Manzano-Díaz has a 25-year history of public service positions including at the US Department of Labor, Pennsylvania Department of State, New Jersey Department of Treasury, and the US Department of Housing and Urban Development.
She is a member of the Wolf’s Commission for Women. Manzano-Díaz serves on the committees of several arts organizations in Philadelphia.
In a press release, Gov. Wolf said:
“Sara is a dedicated and accomplished public servant who has extensive leadership experience in federal and state government. I’m confident that she will be an asset to the Gaming Control Board.”
Manzano-Díaz holds a communications degree and is a lawyer via Rutgers University. Bilingual, she grew up in public housing in New York’s Harlem. Her parents hail from Puerto Rico. She is married to retired judge Nelson A. Díaz.
Earlier this year, Chairman David M. Barasch announced his retirement and Wolf swiftly replaced him with Denise J. Smyler, who wished Kernodle well and thanked him for his service.
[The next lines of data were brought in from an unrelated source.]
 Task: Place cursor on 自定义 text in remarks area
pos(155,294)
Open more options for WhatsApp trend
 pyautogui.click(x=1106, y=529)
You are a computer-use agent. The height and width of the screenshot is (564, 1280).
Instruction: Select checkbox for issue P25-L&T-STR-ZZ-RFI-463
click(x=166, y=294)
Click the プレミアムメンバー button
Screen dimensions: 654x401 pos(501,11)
Kernodle’s career in public service
Kernodle has served as executive deputy chief of staff for Gov.Wolf. He had previously served as both deputy campaign manager, political director, then a senior advisor for Wolf’s transition team.
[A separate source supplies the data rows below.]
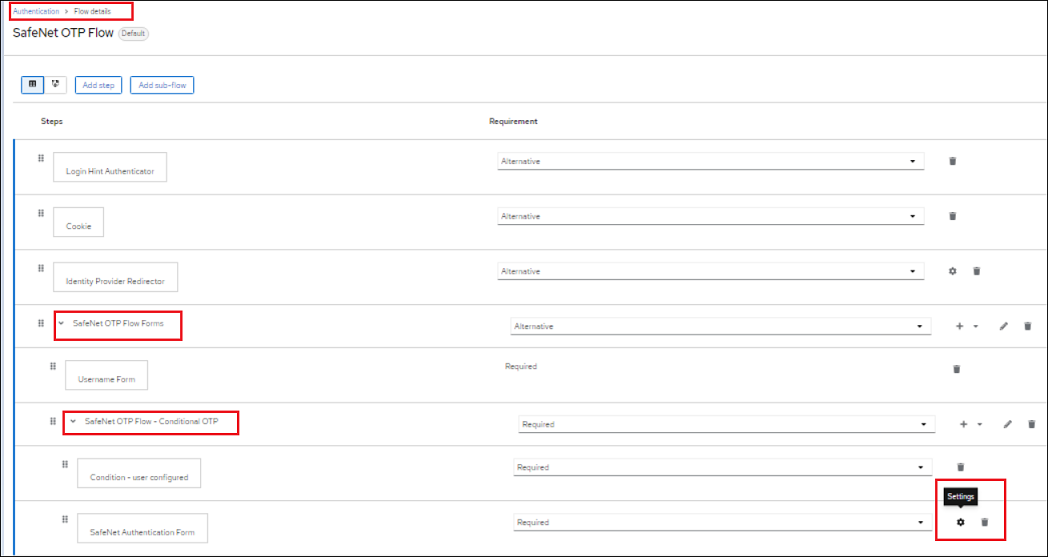Viewport: 1048px width, 557px height.
Task: Delete the Username Form step
Action: 956,369
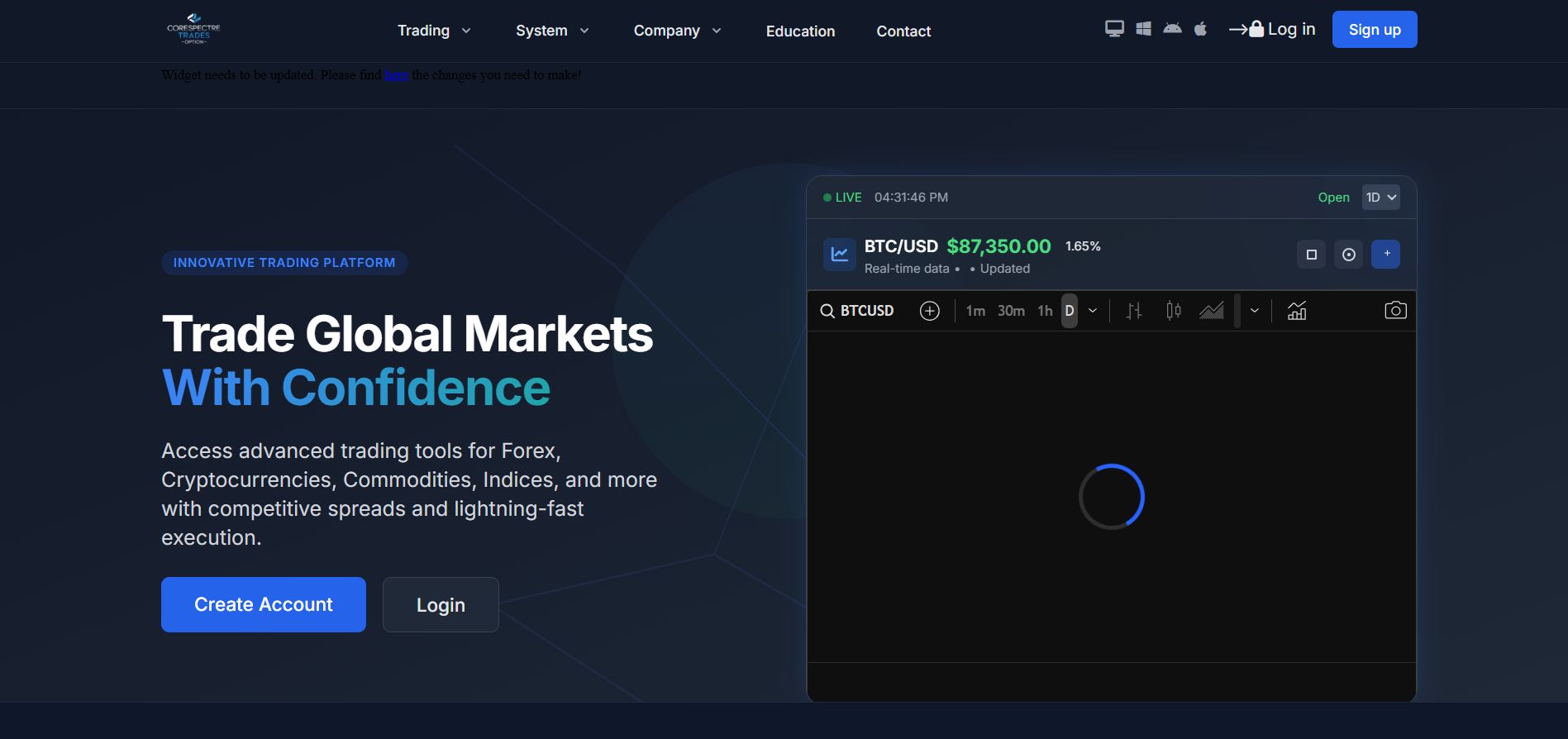Take a chart snapshot with camera icon

click(x=1395, y=311)
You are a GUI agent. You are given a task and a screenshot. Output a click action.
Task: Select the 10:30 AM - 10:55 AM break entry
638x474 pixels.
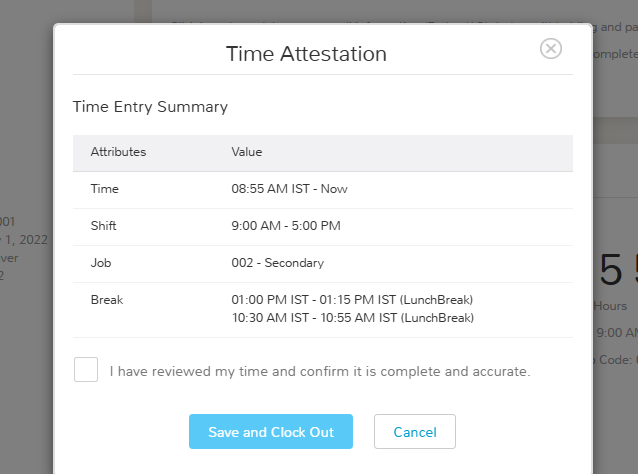[x=353, y=318]
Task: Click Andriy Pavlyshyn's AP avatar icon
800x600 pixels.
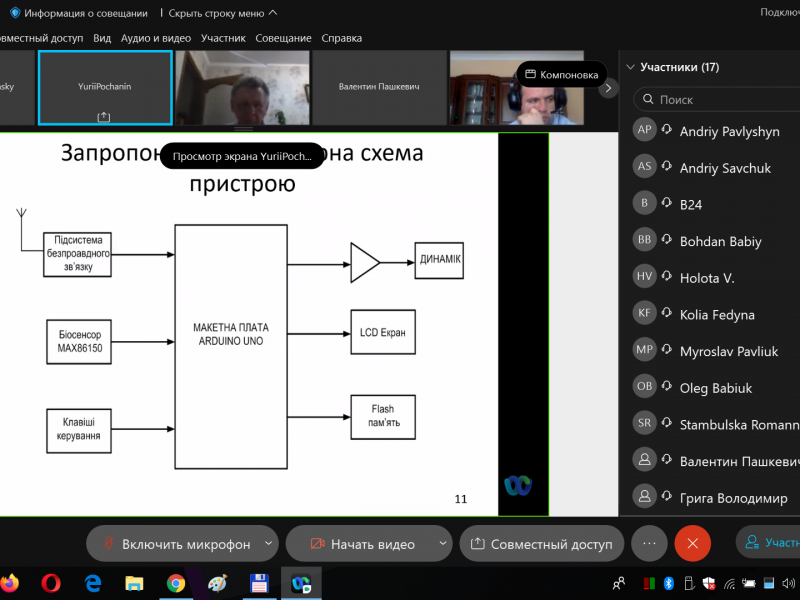Action: pos(645,131)
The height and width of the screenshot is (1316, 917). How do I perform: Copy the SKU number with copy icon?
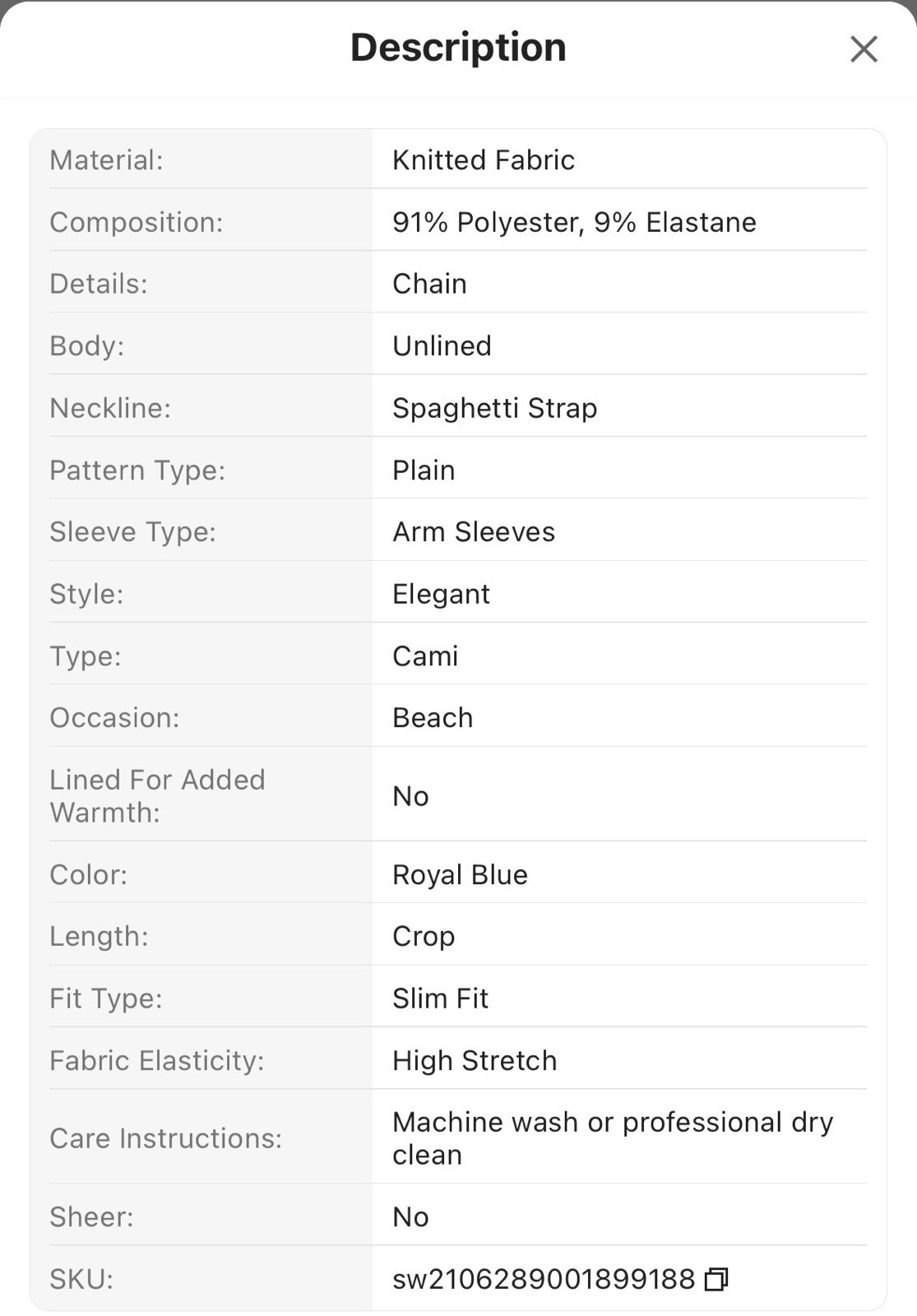click(x=716, y=1279)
Also, he served former Philadelphia Mayor Michael Nutter as deputy of legislative affairs.
Several fellow commissioners thanked and praised Kernodle.
“For a boy from Philadelphia on this commission, now having a son, he can come back and know his father was a commissioner for the gaming board is something I really hold highly.”
DRPA CEO John T. Hanson said in an agency statement:
“Obra’s energetic, problem-solving mindset will be a great fit with our leadership and he will serve a key role within the authority. I am looking forward to working with him as we continue our commitment to stewardship of our transportation assets for the benefit of the community we serve.”
In the same prepared statement, Wolf said:
“Obra has made significant contributions throughout my administration and has consistently demonstrated his passion for serving the citizens of Pennsylvania, I know he will bring the same high level of enthusiasm and commitment to the DRPA.”
Kernodle’s Philadelphia background
Kernodle was born and raised in Philadelphia and is a graduate of Roman Catholic High School. He got a Bachelor of Arts in Education from Florida Agricultural & Mechanical University, a historically black university in Tallahassee.
Kernodle serves on the boards of the Southeastern Pennsylvania Transportation Authority (SEPTA), Delaware River Waterfront Corporation, Visit Philly, and Welcome America, according to the DRPA.
In other PA Gaming Control business
Parx Casino paid a $10,000 fine for allowing an 18-year-old to sneak past distracted security guards and wager on six slot machines and also meeting up briefly with his grandfather.
His illegal behavior only came to light when he ignited and tossed firecrackers as he left the casino’s parking lot.
Parx self-reported the incident to the PGCB. The boy skirted security focused on COVID-19 protocols with other patrons. Parx banned the boy and disciplined the security guards. The underage patron pleaded guilty two disorderly offenses.
There were also three incidences of adults leaving children behind in vehicles briefly while they gambled at various locations.
The parents are now on the involuntary exclusion list.
To date, 129 individuals have made the list to leave children alone in vehicles while they gambled. PlayPennsylvania recently reported about the ongoing problem of kids being left in cars at casinos.